Exercise instructions -> According to the text on the Federal Reserve's quantitative tightening, how large were the Fed's cumulative Treasury and MBS holdings at their peak, and in what month?

Text shown ->
○ ○ ○ ○ ○

The Fed issued an implementation note Wednesday saying the central bank will continue that more relaxed pace of “quantitative tightening.”

The Federal Reserve bought trillions in government debt and mortgages during the pandemic to bring interest rates down. The Fed’s cumulative Treasury and MBS holdings peaked at $8.5 trillion in May 2022, and since then, the central bank has trimmed $2 trillion in assets from its books.

When the Fed shifted gears and began quantitative tightening in 2022, it set a goal of trimming $60 million in Treasurys and $35 billion in mortgage-backed securities (MBS) from its balance sheet each month — a cumulative monthly reduction of $95 billion.

While the Fed would still like to reduce its mortgage holdings by $35 billion a month, it hasn’t been able to hit that target through passive rolloffs of maturing assets.

Because so few homeowners want to refinance at current rates, the Fed has only been able to trim its mortgage holdings by about $15 billion a month. So quantitative tightening has effectively been scaled back to $20 billion a month, less than one-fourth of the $95 billion goal in 2022.

○ ○ ○ ○ ○

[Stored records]
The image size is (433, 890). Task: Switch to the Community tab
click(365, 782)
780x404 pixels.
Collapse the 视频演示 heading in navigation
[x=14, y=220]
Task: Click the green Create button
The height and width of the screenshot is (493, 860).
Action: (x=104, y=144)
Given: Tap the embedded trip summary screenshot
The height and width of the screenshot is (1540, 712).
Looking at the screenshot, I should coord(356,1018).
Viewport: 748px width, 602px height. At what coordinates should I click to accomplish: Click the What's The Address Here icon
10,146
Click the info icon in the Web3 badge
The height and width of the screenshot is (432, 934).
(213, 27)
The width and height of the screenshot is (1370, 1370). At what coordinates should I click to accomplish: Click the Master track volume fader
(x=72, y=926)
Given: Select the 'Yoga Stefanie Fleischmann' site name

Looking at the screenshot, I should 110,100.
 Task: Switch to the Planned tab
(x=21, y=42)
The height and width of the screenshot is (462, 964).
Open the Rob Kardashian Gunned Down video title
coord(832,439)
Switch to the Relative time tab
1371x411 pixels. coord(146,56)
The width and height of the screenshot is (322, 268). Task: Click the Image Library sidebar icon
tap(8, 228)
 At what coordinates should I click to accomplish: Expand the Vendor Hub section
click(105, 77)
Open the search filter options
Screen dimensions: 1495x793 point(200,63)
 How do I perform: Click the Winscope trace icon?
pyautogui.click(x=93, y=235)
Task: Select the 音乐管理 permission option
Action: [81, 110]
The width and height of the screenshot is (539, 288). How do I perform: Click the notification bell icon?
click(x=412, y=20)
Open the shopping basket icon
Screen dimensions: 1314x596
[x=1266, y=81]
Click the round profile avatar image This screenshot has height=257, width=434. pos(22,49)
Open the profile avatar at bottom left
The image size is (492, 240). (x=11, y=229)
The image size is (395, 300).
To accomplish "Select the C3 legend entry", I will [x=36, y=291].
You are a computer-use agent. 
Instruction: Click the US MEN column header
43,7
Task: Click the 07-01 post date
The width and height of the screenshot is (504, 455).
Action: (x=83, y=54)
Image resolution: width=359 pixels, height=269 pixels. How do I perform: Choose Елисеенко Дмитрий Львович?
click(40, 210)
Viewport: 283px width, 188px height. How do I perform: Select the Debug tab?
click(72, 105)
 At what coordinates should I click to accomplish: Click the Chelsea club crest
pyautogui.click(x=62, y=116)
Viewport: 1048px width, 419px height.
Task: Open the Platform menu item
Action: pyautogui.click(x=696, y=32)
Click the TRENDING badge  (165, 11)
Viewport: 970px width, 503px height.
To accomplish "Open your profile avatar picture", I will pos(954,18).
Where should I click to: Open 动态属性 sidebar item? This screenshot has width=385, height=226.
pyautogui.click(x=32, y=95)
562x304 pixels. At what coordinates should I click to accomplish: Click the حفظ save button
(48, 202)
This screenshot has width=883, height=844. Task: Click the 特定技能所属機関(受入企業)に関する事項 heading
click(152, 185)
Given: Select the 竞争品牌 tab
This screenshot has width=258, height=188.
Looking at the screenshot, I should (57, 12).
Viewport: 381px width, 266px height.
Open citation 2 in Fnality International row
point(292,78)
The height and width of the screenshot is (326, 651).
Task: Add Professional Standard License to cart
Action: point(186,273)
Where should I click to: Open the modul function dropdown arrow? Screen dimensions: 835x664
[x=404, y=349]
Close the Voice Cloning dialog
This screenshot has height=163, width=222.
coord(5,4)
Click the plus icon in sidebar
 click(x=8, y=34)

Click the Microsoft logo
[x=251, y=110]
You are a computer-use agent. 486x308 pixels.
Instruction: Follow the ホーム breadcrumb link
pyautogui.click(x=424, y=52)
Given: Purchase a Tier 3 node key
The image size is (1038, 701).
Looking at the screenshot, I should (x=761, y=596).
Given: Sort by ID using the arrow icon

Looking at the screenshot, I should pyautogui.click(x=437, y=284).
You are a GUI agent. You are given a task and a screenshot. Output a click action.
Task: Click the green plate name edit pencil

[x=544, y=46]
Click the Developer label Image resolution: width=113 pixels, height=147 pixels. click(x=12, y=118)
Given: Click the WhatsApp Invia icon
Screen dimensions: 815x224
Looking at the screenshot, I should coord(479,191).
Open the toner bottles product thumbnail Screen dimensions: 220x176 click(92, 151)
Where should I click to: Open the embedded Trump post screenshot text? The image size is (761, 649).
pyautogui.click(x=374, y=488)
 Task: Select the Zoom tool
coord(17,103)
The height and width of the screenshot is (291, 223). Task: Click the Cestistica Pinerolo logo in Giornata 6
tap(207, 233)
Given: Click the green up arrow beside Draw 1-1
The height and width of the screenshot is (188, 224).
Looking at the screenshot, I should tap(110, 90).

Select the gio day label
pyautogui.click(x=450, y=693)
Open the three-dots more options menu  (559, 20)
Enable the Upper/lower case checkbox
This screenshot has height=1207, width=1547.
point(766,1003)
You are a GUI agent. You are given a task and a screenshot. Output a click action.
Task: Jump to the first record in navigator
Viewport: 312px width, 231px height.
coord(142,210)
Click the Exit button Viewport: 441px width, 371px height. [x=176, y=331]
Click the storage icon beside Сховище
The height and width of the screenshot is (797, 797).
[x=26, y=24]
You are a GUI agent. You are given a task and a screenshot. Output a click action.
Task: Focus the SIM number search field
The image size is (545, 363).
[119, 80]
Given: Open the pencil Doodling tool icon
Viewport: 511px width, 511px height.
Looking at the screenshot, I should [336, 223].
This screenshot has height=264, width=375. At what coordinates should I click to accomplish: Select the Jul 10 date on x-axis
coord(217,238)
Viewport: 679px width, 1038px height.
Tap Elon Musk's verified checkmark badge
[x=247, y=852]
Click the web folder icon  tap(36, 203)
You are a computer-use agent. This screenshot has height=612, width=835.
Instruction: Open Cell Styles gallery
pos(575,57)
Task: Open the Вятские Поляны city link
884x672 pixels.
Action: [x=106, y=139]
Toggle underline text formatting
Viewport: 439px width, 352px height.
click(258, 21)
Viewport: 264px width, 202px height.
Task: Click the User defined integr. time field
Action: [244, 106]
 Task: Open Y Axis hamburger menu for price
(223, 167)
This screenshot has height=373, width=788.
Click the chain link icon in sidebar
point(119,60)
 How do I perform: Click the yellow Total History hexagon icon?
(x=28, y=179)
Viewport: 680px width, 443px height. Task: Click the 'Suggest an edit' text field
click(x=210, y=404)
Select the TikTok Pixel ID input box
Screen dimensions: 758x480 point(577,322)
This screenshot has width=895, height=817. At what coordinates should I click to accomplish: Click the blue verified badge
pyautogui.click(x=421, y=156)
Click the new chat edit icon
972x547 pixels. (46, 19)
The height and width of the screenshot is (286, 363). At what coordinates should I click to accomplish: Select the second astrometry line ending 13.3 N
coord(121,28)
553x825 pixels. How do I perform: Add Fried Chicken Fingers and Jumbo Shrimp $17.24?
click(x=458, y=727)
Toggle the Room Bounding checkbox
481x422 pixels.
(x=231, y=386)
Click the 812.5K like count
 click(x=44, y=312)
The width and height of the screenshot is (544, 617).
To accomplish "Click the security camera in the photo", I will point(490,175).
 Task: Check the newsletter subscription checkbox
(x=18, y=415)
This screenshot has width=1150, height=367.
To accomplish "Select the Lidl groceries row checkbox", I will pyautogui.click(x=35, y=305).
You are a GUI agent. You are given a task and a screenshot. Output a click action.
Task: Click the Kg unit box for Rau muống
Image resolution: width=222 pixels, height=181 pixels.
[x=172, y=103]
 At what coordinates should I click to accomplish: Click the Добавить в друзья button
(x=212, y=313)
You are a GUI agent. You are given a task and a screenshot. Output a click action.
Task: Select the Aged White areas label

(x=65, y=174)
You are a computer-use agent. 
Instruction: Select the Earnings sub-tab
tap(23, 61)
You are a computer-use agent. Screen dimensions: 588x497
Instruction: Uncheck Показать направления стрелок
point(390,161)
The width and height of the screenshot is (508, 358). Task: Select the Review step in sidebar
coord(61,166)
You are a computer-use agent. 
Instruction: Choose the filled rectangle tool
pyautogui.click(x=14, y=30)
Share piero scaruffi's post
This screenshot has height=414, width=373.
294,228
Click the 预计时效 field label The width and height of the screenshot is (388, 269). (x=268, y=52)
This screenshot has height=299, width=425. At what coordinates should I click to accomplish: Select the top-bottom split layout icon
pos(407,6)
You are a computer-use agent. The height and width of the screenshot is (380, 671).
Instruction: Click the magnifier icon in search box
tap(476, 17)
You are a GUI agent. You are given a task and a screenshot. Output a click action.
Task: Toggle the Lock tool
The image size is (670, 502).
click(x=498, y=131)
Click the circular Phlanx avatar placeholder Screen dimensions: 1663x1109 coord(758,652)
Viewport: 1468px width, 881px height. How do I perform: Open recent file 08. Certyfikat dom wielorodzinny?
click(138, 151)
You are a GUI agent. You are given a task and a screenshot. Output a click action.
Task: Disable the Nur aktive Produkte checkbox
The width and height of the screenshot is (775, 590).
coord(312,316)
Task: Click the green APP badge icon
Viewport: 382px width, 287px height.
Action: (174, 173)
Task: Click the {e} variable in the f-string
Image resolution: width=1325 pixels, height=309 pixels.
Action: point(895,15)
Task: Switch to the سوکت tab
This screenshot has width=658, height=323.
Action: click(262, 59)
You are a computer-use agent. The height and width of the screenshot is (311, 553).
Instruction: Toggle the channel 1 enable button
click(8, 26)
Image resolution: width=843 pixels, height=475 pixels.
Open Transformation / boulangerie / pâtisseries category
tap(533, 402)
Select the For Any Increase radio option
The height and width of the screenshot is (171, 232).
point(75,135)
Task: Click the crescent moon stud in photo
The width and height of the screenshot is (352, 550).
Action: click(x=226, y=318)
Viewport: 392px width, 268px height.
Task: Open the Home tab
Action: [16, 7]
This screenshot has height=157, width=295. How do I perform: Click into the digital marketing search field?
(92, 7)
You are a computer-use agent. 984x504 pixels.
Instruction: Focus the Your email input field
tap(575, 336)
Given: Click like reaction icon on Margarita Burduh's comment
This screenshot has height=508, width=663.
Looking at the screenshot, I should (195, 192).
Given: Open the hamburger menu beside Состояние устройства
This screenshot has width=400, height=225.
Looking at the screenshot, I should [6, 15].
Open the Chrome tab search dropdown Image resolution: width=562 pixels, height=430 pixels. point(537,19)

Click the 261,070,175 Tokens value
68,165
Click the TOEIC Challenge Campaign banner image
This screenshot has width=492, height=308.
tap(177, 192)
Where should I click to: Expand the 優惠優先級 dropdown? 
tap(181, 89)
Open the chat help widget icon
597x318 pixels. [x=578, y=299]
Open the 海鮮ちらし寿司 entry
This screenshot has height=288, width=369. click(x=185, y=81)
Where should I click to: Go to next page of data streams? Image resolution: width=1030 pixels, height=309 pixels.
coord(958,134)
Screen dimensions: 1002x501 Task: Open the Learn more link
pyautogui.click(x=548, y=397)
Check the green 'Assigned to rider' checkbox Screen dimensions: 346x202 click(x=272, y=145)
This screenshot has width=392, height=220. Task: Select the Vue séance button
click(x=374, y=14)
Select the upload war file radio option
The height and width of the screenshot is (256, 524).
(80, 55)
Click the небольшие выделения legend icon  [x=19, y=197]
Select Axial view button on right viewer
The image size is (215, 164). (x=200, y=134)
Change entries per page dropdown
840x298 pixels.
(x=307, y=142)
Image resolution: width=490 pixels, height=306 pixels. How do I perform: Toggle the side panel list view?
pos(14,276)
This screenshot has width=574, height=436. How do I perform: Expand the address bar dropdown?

○ ○ ○ ○ ○

Written response -> They peaked at $8.5 trillion in May 2022.